Ok, I have found a bit more information from my debugging,
and it seems that Horms already knows about it:
http://marc.info/?l=linux-netdev&m=118040107213444&w=2
Basicly, I adjust the values a lot too, not as often as
two times per second, but quite often. I recompiled the
Ipvs modules with a bit more debug and everytime my system
crashed I had the same debug output:
Jul 12 15:43:15 atropos kernel: Enter: ip_vs_edit_dest,
net/ipv4/ipvs/ip_vs_ctl.c line 885
Jul 12 15:43:15 atropos kernel: DEBUG: ip_vs_edit_dest,
net/ipv4/ipvs/ip_vs_ctl.c line 886
Jul 12 15:43:15 atropos kernel: DEBUG: ip_vs_edit_dest,
net/ipv4/ipvs/ip_vs_ctl.c line 891
Jul 12 15:43:15 atropos kernel: DEBUG: ip_vs_edit_dest,
net/ipv4/ipvs/ip_vs_ctl.c line 897
Jul 12 15:43:15 atropos kernel: DEBUG: ip_vs_edit_dest,
net/ipv4/ipvs/ip_vs_ctl.c line 906
Jul 12 15:43:15 atropos kernel: DEBUG: ip_vs_edit_dest,
net/ipv4/ipvs/ip_vs_ctl.c line 908
Jul 12 15:43:15 atropos kernel: DEBUG: ip_vs_edit_dest,
net/ipv4/ipvs/ip_vs_ctl.c line 910
Jul 12 15:43:15 atropos kernel: DEBUG: ip_vs_edit_dest,
net/ipv4/ipvs/ip_vs_ctl.c line 913
Jul 12 15:43:15 atropos kernel: DEBUG: ip_vs_edit_dest,
net/ipv4/ipvs/ip_vs_ctl.c line 916
Jul 12 15:43:15 atropos kernel: DEBUG: ip_vs_edit_dest,
net/ipv4/ipvs/ip_vs_ctl.c line 918
Jul 12 15:43:15 atropos kernel: Leave: ip_vs_edit_dest,
net/ipv4/ipvs/ip_vs_ctl.c line 919
Jul 12 15:43:15 atropos kernel: Enter: ip_vs_edit_dest,
net/ipv4/ipvs/ip_vs_ctl.c line 885
Jul 12 15:43:15 atropos kernel: DEBUG: ip_vs_edit_dest,
net/ipv4/ipvs/ip_vs_ctl.c line 886
Jul 12 15:43:15 atropos kernel: DEBUG: ip_vs_edit_dest,
net/ipv4/ipvs/ip_vs_ctl.c line 891
Jul 12 15:43:15 atropos kernel: DEBUG: ip_vs_edit_dest,
net/ipv4/ipvs/ip_vs_ctl.c line 897
Jul 12 15:43:15 atropos kernel: DEBUG: ip_vs_edit_dest,
net/ipv4/ipvs/ip_vs_ctl.c line 906
Jul 12 15:43:15 atropos kernel: DEBUG: ip_vs_edit_dest,
net/ipv4/ipvs/ip_vs_ctl.c line 908
Jul 12 15:43:15 atropos kernel: DEBUG: ip_vs_edit_dest,
net/ipv4/ipvs/ip_vs_ctl.c line 910
The code after line 910 reads:
while (atomic_read(&svc->usecnt) > 1) {};
Every other busy lock in the code reads:
IP_VS_WAIT_WHILE(atomic_read(&svc->usecnt) > 1);
Which basicly is the same except a cpu_relax();
At the moment I am testing my server with cpu_relax() code in the
ip_vs_edit_dest function, and so far it has not crashed yet and is directing
the traffic quite a bit longer than previously was possible.
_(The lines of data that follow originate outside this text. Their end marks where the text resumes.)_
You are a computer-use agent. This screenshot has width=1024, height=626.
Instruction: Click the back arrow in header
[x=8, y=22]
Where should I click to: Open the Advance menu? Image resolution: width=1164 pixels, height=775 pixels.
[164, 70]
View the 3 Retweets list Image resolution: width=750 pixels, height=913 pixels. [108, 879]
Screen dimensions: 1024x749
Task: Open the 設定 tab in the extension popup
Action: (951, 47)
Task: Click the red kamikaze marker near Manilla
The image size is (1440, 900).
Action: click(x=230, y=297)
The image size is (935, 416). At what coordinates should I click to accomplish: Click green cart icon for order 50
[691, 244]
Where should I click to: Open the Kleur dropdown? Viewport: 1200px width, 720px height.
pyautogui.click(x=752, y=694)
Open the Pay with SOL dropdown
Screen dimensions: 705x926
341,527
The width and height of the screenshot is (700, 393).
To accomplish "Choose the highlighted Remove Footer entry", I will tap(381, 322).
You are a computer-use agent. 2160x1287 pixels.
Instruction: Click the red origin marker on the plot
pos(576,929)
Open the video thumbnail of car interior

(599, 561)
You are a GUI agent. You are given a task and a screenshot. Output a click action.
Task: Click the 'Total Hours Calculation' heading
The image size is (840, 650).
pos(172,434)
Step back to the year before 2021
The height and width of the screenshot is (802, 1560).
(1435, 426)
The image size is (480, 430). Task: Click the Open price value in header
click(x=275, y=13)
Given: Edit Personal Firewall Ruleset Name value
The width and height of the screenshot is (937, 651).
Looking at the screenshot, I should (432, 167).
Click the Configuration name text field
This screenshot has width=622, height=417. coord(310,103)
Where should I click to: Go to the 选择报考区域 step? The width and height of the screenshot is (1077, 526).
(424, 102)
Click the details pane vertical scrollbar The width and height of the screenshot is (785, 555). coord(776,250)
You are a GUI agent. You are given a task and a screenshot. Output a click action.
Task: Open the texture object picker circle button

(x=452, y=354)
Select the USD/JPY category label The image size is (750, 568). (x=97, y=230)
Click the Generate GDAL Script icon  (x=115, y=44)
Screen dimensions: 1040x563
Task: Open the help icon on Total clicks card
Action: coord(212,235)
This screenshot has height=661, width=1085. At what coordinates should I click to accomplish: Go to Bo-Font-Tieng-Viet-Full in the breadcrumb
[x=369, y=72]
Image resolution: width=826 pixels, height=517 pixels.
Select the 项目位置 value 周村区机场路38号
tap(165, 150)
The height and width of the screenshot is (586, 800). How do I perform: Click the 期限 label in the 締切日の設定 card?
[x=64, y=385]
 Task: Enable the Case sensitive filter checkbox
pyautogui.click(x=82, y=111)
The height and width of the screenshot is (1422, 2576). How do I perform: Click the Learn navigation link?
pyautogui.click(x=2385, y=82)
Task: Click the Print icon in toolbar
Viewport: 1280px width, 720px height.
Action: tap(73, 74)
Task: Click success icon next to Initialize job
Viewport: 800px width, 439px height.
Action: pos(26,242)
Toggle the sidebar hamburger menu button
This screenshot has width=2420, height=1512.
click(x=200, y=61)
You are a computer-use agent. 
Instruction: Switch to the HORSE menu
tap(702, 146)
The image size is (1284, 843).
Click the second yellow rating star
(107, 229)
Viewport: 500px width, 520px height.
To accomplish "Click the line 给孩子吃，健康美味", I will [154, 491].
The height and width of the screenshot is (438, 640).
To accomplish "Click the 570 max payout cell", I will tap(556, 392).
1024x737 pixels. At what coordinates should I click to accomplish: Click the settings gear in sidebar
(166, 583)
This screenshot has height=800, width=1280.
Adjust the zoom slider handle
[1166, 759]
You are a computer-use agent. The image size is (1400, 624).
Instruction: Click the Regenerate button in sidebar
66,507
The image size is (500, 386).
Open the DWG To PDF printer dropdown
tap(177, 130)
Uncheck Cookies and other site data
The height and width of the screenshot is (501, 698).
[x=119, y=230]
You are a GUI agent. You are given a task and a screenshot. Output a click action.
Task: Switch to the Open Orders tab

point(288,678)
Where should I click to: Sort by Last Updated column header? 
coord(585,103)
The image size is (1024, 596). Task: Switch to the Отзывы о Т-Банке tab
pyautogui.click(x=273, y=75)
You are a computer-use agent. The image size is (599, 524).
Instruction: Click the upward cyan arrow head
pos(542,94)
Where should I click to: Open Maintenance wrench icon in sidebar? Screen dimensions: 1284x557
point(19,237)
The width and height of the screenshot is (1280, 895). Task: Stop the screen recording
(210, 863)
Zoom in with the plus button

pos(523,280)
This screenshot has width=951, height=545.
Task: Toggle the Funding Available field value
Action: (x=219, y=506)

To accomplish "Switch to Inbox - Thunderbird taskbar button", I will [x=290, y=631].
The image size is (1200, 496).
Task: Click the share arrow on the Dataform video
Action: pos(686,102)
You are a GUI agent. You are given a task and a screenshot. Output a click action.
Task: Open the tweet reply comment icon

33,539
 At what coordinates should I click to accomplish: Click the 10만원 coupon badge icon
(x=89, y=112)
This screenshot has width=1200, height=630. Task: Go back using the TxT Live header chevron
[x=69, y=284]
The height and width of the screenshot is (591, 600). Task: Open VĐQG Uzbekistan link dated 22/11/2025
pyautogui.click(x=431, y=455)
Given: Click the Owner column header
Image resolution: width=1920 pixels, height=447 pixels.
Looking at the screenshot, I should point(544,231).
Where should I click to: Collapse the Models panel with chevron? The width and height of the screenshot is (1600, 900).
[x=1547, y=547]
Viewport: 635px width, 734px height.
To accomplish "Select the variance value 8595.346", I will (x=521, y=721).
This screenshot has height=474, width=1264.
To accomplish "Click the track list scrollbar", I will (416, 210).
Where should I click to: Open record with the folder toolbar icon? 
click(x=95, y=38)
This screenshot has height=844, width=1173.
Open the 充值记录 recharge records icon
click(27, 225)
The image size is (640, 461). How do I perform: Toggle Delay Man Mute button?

The only differences between this server and the old server (which didn't
have any problems) are:
- SMP (4 cores) vs Single core
- 64 bits vs 32 bits
- 2.6.21.5 vs 2.6.20.4 (but I do not see any changes in ip_vs_ctl.c)
In my first mail I accused the 64/32 bits difference, but right now I'm more
thinking of a SMP issue, but unfortunatly I lack the kernel hacking skills
to say why, or why that cpu_relax() helps so much in the while loop.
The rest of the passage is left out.